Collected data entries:
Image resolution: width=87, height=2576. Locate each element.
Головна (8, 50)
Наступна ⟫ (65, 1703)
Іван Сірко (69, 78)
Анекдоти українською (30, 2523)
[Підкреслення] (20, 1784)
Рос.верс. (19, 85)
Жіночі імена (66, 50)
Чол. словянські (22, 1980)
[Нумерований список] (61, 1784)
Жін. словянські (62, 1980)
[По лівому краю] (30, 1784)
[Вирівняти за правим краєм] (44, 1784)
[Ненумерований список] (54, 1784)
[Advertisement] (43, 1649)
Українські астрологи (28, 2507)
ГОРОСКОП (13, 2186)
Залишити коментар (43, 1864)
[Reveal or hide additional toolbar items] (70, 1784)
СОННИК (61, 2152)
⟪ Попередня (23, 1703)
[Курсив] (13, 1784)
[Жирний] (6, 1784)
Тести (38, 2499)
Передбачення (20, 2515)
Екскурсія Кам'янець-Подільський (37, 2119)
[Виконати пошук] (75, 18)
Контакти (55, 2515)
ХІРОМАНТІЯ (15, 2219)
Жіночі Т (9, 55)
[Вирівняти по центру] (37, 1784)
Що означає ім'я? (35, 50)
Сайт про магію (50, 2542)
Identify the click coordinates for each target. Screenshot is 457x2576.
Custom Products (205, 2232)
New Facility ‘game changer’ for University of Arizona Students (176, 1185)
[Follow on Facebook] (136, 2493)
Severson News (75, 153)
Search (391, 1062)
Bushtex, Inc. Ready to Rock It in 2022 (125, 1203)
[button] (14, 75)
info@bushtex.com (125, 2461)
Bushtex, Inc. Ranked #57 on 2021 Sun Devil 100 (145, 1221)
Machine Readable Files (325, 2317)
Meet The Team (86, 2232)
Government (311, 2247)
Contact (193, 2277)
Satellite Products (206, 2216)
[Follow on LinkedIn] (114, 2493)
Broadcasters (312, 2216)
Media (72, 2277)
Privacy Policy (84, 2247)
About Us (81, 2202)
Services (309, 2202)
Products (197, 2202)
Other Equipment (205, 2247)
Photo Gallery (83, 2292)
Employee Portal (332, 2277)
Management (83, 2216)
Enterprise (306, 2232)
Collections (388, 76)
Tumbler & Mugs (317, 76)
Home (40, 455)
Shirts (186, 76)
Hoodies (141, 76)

* Task objective
Show all lines from the entries that hold "Products".

* Finished task
Custom Products (205, 2232)
Satellite Products (206, 2216)
Products (197, 2202)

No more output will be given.